Instruções do exercício> Atualize os dados, do início até a linha que contém "coord(87,156)", inclusive, trocando "screenshot" por "screen capture" e mantendo todo o resto igual. Deixe as imagens fora da resposta.

Dados brutos>
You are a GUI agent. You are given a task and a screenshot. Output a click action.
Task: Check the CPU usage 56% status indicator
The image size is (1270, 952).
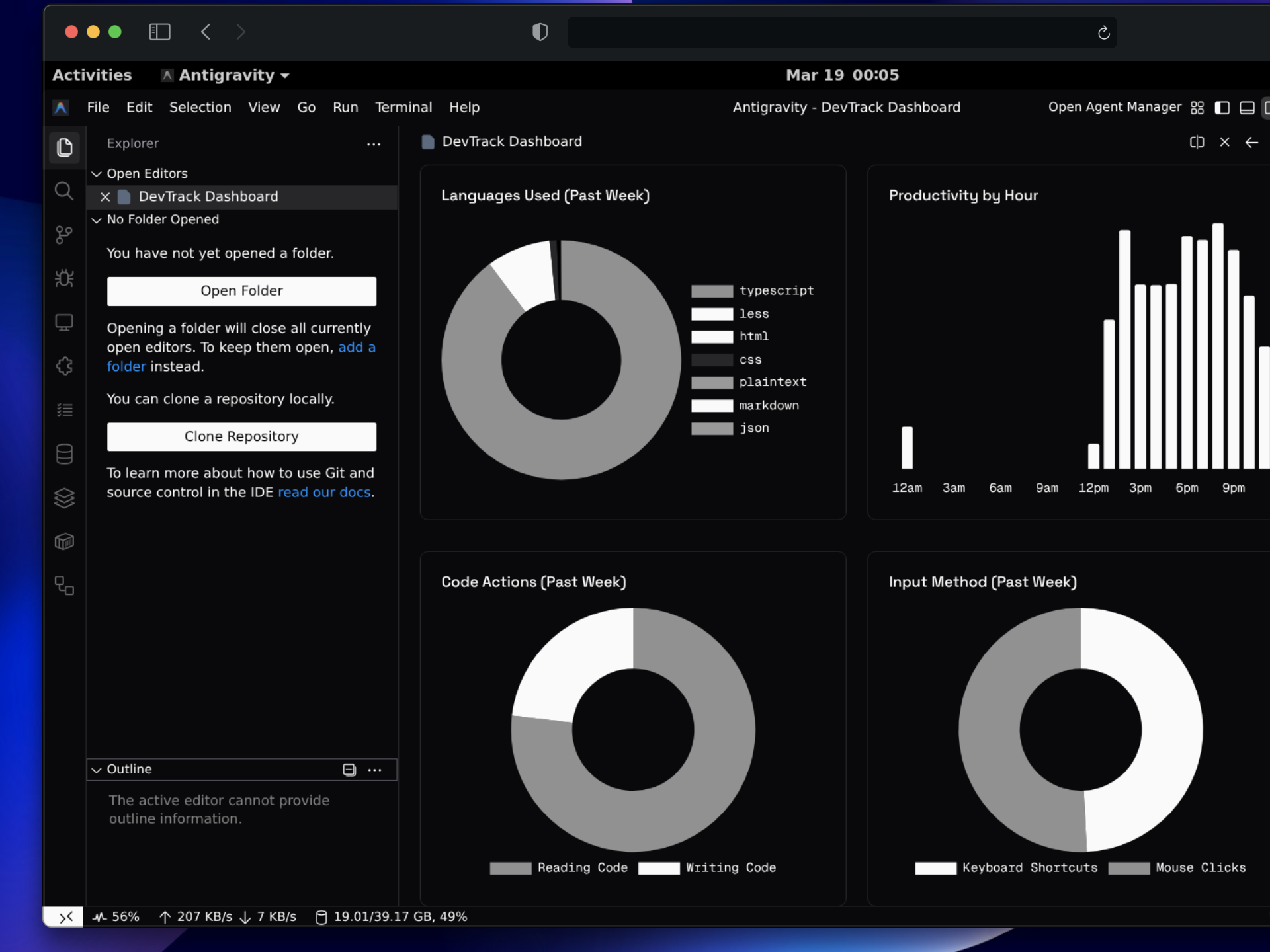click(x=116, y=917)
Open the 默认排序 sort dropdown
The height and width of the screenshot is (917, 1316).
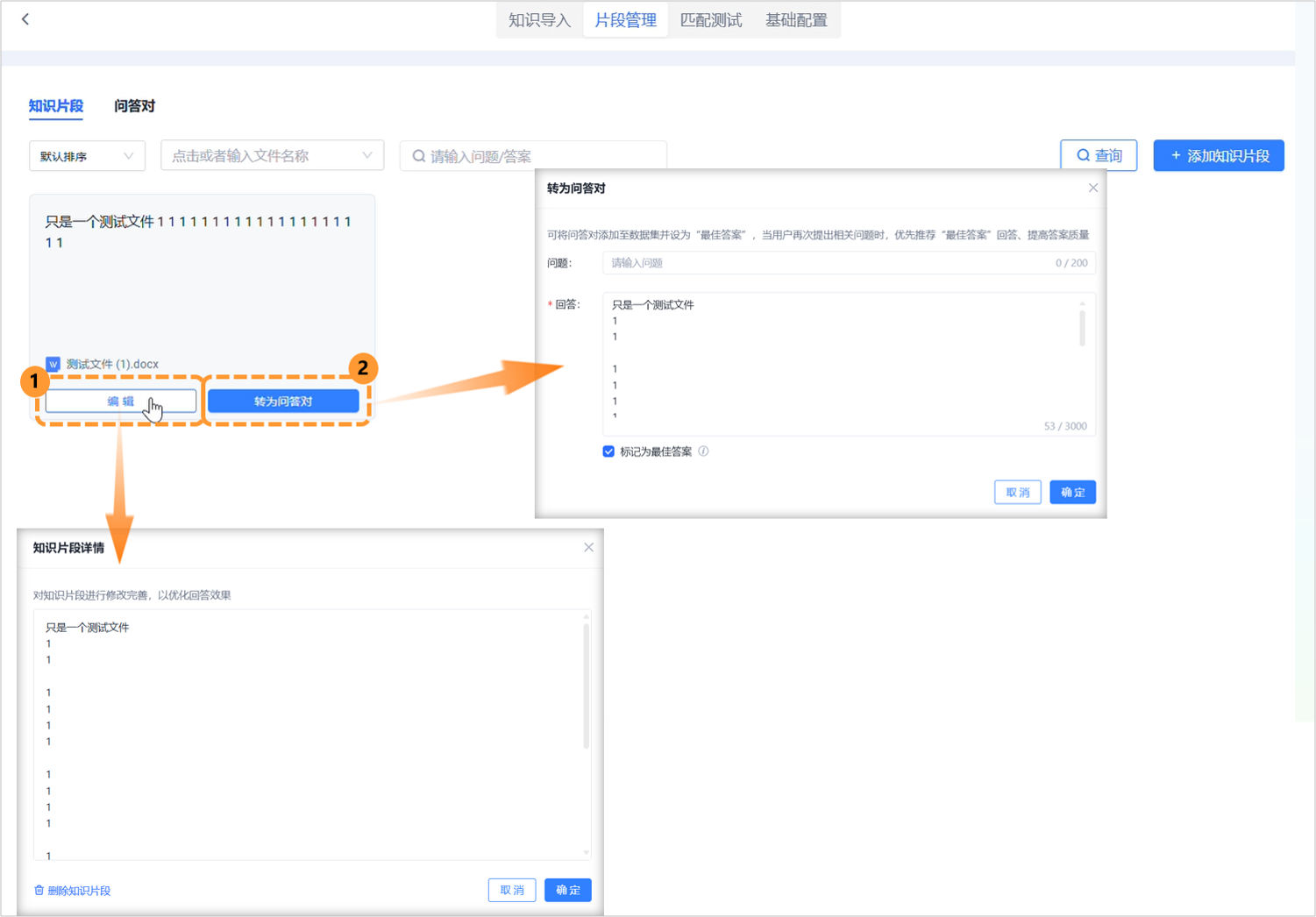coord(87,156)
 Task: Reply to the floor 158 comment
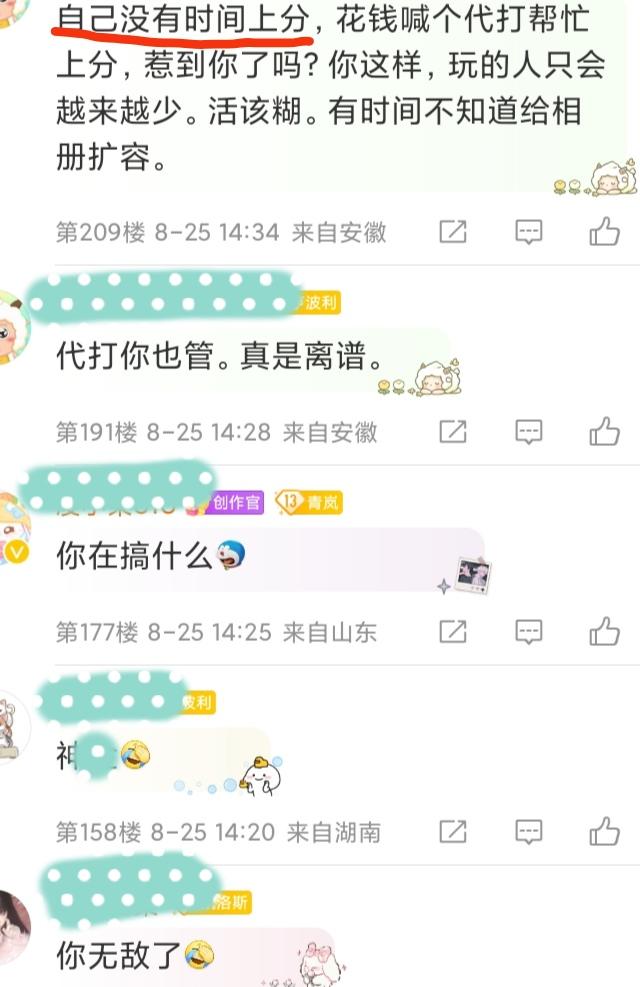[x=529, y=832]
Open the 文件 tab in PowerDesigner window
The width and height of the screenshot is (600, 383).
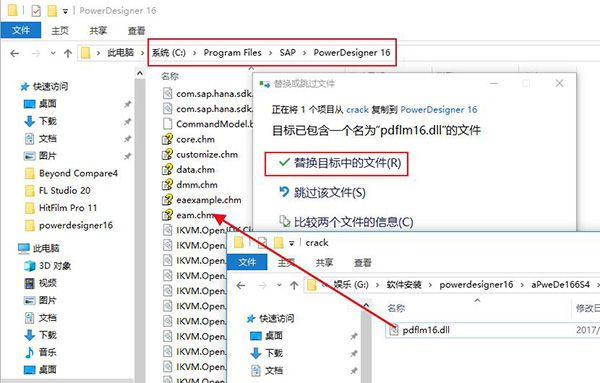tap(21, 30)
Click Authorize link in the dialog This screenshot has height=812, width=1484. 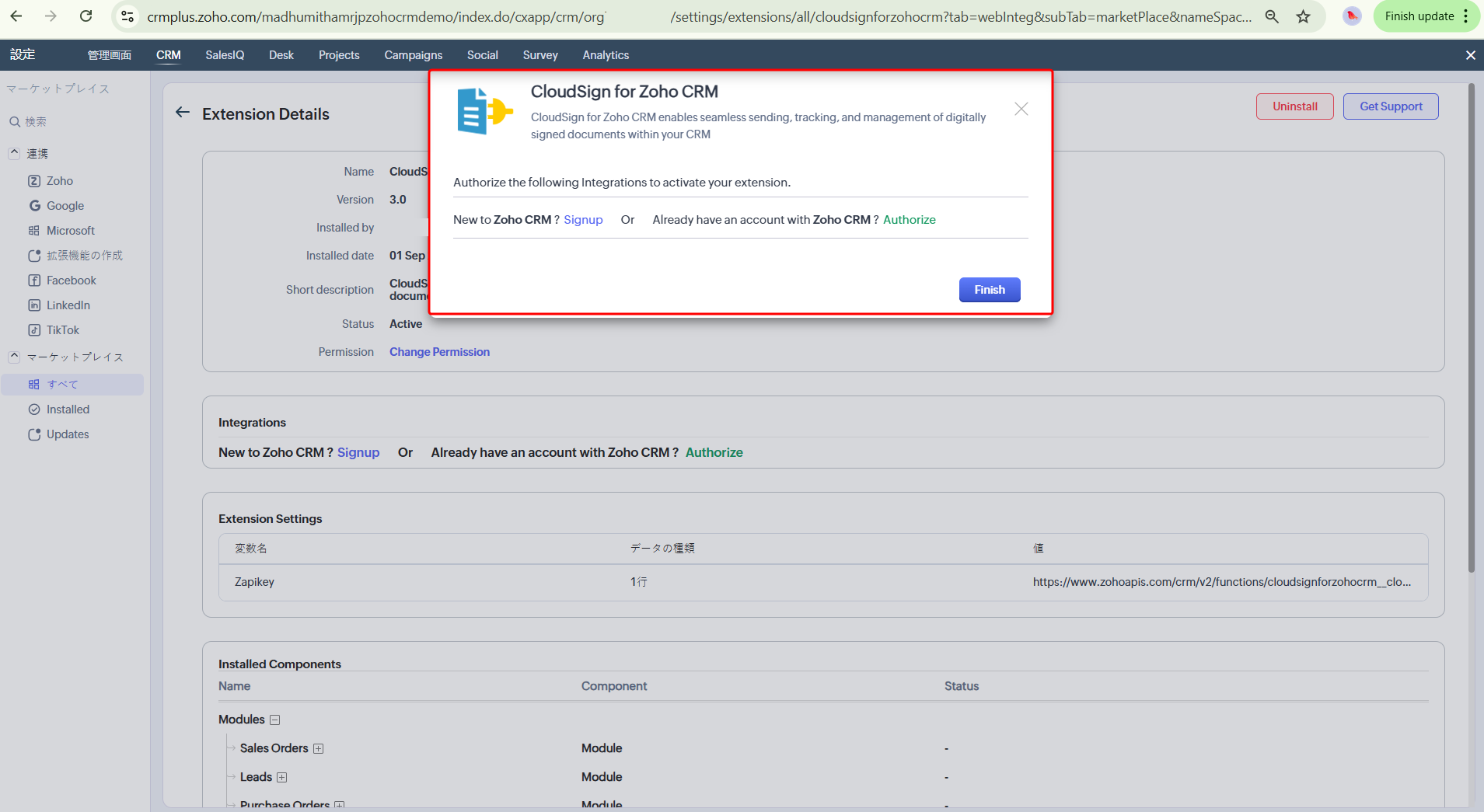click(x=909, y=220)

Resposta à tarefa>
You are a GUI agent. You are given a task and a screen capture. Output a click action.
Task: Check the CPU usage 56% status indicator
The image size is (1270, 952).
click(x=116, y=917)
Open the 默认排序 sort dropdown
The height and width of the screen capture is (917, 1316).
coord(87,156)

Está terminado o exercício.